In 1967, athletes place their heavines behind Muhammad Ali after he refused to be drafted. Fifty years on, NFL players are again taking a political stand
In 1962, as a cornerback for the American Football League’s Boston Patriots, Walter Beach rallied his fellow pitch-black participates- there were about five- for a discussion.
The topic was what to do about a forthcoming show game against the Houston Oilers that was scheduled to be played in New Orleans. As was custom-made and law in the majority of the south at the time, the team adaptations were to be segregated. Promoters planned to house the pitch-black musicians from both teams at a black-owned motel, and white-hot players from both teams at a hotel two miles away.” We were all in agreement that we didn’t want to participate in it ,” Beach said.

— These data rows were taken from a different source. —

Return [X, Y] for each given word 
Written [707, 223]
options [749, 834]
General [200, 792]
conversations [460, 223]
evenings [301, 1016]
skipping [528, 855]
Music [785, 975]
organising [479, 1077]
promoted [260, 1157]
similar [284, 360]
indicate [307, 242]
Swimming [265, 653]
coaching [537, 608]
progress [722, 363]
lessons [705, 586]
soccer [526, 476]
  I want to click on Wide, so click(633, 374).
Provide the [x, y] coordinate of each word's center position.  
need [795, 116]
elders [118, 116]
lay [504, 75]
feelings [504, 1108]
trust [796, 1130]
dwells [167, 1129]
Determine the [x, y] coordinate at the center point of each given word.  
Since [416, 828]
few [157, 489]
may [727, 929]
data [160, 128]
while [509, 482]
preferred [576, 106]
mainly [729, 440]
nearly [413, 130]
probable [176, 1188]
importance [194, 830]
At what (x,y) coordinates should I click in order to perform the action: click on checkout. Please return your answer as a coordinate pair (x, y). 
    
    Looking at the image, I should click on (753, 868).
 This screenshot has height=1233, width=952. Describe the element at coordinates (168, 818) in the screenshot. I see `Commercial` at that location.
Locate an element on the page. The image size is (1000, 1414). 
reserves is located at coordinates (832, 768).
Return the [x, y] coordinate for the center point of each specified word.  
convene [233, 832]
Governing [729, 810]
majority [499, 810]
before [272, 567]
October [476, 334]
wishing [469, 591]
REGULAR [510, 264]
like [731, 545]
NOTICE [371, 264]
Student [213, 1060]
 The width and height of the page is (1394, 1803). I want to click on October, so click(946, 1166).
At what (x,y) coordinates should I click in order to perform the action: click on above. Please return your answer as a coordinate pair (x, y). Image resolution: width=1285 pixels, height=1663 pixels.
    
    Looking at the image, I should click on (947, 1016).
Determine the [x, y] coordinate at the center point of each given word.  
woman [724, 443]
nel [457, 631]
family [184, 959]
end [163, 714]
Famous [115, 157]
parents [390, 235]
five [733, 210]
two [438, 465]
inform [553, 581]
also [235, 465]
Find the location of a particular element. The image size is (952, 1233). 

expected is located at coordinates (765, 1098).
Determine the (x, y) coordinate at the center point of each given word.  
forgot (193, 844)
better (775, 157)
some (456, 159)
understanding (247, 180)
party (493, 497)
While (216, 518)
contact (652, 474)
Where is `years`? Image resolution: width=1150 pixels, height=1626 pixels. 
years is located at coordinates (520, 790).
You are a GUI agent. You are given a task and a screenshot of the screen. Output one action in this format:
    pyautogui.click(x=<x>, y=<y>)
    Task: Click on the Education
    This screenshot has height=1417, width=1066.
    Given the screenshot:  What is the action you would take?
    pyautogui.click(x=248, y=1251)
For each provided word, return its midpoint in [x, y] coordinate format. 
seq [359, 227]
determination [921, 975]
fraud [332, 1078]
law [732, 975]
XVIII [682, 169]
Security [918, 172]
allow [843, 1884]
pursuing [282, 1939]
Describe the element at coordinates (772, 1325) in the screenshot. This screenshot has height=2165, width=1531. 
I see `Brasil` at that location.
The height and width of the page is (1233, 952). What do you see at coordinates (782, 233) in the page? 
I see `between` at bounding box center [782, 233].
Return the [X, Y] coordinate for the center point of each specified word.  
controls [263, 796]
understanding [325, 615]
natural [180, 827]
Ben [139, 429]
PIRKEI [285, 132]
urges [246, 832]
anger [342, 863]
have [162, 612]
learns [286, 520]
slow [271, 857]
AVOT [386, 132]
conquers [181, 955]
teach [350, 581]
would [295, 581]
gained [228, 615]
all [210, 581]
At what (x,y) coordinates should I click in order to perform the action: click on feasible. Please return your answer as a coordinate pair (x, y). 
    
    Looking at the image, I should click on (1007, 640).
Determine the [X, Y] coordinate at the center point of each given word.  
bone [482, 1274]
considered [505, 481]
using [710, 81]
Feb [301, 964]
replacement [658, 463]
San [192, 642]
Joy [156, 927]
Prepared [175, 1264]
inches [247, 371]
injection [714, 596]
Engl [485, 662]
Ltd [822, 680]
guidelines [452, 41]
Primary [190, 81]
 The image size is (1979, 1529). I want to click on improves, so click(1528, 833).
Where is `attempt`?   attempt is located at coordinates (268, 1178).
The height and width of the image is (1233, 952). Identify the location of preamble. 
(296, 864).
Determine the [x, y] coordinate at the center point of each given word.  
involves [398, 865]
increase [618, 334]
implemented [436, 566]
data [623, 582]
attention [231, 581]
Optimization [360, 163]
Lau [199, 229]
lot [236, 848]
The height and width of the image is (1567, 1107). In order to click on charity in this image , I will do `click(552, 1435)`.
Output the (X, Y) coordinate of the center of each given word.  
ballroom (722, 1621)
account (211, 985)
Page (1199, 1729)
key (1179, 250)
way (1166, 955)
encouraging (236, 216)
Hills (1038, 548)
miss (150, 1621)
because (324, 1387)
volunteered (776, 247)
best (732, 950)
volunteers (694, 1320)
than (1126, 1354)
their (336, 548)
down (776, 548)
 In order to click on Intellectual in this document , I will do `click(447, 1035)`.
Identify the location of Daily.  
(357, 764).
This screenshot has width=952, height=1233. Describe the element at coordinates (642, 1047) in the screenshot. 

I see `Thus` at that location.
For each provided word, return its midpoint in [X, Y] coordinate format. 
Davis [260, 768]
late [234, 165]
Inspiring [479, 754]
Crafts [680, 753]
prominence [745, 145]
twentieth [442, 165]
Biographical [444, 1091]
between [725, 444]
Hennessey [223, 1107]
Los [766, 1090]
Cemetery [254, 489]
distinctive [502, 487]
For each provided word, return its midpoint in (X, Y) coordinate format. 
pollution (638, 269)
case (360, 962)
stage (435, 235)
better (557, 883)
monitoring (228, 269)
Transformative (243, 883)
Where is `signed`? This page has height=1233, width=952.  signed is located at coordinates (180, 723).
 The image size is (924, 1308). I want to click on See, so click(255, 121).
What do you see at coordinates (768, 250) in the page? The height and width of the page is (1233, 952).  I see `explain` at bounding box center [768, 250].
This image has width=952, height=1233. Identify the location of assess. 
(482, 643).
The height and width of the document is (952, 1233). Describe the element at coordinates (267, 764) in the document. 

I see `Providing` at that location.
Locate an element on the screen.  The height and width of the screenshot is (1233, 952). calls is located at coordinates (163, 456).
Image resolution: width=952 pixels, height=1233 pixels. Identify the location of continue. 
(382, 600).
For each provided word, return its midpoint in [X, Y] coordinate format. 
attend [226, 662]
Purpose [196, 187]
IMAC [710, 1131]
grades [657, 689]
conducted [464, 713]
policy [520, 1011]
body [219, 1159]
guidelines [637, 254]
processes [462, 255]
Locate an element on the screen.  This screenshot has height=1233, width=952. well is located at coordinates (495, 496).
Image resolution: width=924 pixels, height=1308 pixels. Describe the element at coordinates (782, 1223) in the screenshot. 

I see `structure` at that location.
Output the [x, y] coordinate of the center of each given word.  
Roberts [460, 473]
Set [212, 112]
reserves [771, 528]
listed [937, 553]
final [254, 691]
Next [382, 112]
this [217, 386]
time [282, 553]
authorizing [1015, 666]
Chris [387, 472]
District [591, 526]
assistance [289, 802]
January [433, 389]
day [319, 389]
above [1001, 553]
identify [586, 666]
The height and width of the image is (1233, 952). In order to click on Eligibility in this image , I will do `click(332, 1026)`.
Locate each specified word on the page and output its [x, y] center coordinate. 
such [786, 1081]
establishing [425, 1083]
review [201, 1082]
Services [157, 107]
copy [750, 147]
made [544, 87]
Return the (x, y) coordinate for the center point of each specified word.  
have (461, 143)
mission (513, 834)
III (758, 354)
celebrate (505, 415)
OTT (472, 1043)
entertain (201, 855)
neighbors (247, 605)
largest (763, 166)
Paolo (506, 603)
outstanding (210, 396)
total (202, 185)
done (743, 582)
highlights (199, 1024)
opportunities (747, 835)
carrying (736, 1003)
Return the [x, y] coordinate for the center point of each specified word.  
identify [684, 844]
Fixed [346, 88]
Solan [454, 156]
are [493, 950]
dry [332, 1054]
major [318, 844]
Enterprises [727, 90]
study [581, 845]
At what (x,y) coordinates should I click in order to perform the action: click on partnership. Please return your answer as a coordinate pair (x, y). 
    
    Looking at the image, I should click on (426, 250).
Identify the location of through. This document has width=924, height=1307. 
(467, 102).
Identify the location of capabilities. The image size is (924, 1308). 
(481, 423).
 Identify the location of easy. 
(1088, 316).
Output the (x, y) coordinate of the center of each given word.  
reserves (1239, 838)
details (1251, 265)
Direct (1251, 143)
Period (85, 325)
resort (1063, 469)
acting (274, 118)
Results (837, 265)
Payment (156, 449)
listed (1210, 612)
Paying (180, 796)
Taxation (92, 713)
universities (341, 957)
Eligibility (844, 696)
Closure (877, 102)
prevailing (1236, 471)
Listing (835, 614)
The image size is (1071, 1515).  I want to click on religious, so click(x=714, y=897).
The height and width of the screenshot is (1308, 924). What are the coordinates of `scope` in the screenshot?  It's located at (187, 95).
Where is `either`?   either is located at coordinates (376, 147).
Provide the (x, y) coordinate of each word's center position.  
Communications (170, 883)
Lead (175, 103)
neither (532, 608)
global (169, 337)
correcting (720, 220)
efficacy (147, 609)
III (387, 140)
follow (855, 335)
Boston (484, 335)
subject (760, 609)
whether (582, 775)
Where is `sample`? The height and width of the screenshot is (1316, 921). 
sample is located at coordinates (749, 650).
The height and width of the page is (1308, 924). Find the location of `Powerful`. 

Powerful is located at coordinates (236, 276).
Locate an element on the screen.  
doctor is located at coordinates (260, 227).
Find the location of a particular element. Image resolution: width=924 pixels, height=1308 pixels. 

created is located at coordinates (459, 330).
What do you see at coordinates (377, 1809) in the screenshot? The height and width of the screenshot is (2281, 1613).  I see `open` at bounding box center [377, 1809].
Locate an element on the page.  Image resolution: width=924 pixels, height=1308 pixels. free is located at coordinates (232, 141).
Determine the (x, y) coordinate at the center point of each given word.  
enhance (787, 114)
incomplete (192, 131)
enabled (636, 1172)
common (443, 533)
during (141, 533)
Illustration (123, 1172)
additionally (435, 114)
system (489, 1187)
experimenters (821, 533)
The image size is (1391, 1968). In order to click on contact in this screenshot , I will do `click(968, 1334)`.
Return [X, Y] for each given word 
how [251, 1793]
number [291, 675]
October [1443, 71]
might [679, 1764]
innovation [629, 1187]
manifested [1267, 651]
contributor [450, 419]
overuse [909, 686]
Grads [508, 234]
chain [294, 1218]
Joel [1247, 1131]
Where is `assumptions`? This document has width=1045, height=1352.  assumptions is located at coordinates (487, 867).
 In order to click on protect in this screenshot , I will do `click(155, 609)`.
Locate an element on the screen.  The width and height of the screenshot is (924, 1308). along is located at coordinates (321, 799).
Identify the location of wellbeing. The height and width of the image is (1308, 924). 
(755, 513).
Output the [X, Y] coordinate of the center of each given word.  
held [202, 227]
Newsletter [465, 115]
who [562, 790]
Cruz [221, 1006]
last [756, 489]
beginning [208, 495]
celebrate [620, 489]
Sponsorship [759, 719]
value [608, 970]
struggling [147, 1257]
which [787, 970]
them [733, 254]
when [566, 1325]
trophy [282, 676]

The participates, led by Beach, expected the team to simply allow them to fly down and fly back the day of the pair rather than submit to the reproaches of Jim Crow- the mention given to the laws was approved by southern each country to legally enforce discrimination after the civil war.
The team did buy Beach a plane ticket, he echoed: a ticket residence. He was cut.
Five years later, retired, he found himself back at the intersection of activism and sportings. The boxing heavyweight endorse of countries around the world, Muhammad Ali, was facing intense public reaction , not to mention the possibility of penitentiary age and having his entitles stripped, over his refusal to be drafted for the Vietnam war.